■ **Work to do**
1. From the benchmark discussion, extract everything from "Finally, Linux is" down to "extentions for upload?".
2. Continue the benchmark discussion from where it stops.

■ **Passage to read**
---+---

If you get discrepancies this wide, you really should be looking at your test.  Nobody survives in the semiconductor world by selling products that are two to four times slower than the competition  at the same prices.   Yet you claim they do, despite the fact that no benchmarking professionals have backed this up.  Is anyone supposed to take this seriously?

How am I supposed to take this seriously when I can get 13,553,853 fps with this  test  out of my 460 MHz Celeron with a wussy 128 kb cache With KDE and Mozilla running, XMMS loaded, and a bunch of other dinky stuff running in the background, and you  get only 15,108,371 with a modern 2.4 GHZ Intel Celeron?  Are you seriously going to tell me that my 460 MHz is almost as fast as that 2.4 GHZ box?  



You also publish NO details about the benchmarks.  What optimization levels did you use?  What compiler?   If you used GCC, did you optimize for cpu architecture with the -march= switch?  Did you run it on systems that had kernels optimized for their chips?  Did you take the SAME binary and run it across platforms?   If not, did you use the same compiler and the same version and the same libraries?  And don't forget about cache!  For heavy FP calculations, a large cache is very important, but you left all that information out.  

Finally, Linux is not UNIX.  UNIX is a family of operating systems which conform to strict written specs created by the Open Group and then are submitted to the Open Group for a rigourous and expensive testing and certification.  Neither Linux nor FreeBSD do that.  They are "unix-like systems" or "*nix" systems, but NOT UNIX.  Those scumbags at SCO are continually trying to convince everyone that Linux is an illegal UNIX. Don't help them out.

solemnwarning:
I also ran the benchmark with xchat, konqueror and xmms running, its compiled with gcc and no optimization flags, my kernel is compiled for K7, but everything else on my machine is for i386

Refalm:

--- Quote from: solemnwarning ---Can admin enable .c, .h, .cpp and .hpp file extentions for upload?

---+---

■ **Data lines**
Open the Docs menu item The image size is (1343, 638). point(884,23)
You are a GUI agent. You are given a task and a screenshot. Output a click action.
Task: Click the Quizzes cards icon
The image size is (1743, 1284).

---+---

■ **Answers to the exercises**
1.
Finally, Linux is not UNIX.  UNIX is a family of operating systems which conform to strict written specs created by the Open Group and then are submitted to the Open Group for a rigourous and expensive testing and certification.  Neither Linux nor FreeBSD do that.  They are "unix-like systems" or "*nix" systems, but NOT UNIX.  Those scumbags at SCO are continually trying to convince everyone that Linux is an illegal UNIX. Don't help them out.

solemnwarning:
I also ran the benchmark with xchat, konqueror and xmms running, its compiled with gcc and no optimization flags, my kernel is compiled for K7, but everything else on my machine is for i386

Refalm:

--- Quote from: solemnwarning ---Can admin enable .c, .h, .cpp and .hpp file extentions for upload?

2.
--- End quote ---

Done. The MIME types are set too.

mobrien_12:
If you want to do a "benchmark," give the computer a real-world floating point problem, with real code.  Then see how long it takes to solve it.  For example, invert a 2500x2500 floating point matrix filled with random numbers.  Do a numerical solution of a differential equation.  Do a Fourier transform of an enormously long float array (just make sure that your array dimensions are powers of two, if you want to use the traditional Fast Fourier Algorithm, in case you didn't know that).  

Don't have the skill or time to code that?  Just install or compile GNU Octave.  Optimize it for your architecture if you want, just make sure you optimize it for all of the test archtectures then.  

Here's a one line octave command that will invert a 2500x2500 random matrix using code that's fairly serious and built by pros.  

 
--- Code: ---
octave:1> x=rand(2500);st=cputime();inv(x);et=cputime();et-st
ans = 167.15

--- End code ---


On my old celeron 460 with 128 kb of Cache, running Fedora Core 4, stock kernel, stock FC4  RPM of Octave, it took 167 CPU seconds to run.

A big benchmark script for Octave can be found at http://article.gmane.org/gmane.comp.gnu.octave.sources/56
which lets you see what architecture works best for what kind of calculation.

Demonstrate that an architecture can solve a real world problem significantly faster and then you actually have something to talk about.

toadlife:
Athlon 64 X2 4400+


--- Quote --- %./a.out
In 10 seconds this system has done 48620731 floating-point calculations
%./a.out
In 10 seconds this system has done 50146885 floating-point calculations
%./a.out
In 10 seconds this system has done 77663578 floating-point calculations
%./a.out
In 10 seconds this system has done 56487406 floating-point calculations
%./a.out
In 10 seconds this system has done 75651591 floating-point calculations
%                    

--- End quote ---

This was while compiling in the background. WTF is up with the hugely varied results?

I finished up my compiling and ran it again, and got the exact same scores! I also noticed that only one of my cores was bieng used, so I ran it twice at the same time....


--- Quote --- %./a.out & && ./a.out &
[1] 41530
[2] 41531
%In 10 seconds this system has done 78938919 floating-point calculations
In 10 seconds this system has done 74342611 floating-point calculations

[2]    Done                          ./a.out
[1]  + Done                          ./a.out
%./a.out & && ./a.out &
[1] 41532
[2] 41533
%In 10 seconds this system has done 54624201 floating-point calculations
In 10 seconds this system has done 51831769 floating-point calculations

[2]    Done                          ./a.out
[1]  + Done                          ./a.out
%

--- End quote ---

Again, the scored varied wildly, but at least this time I was able to get both cores working. If you add up the scores from the first one I got 153,281,530

Woohoo!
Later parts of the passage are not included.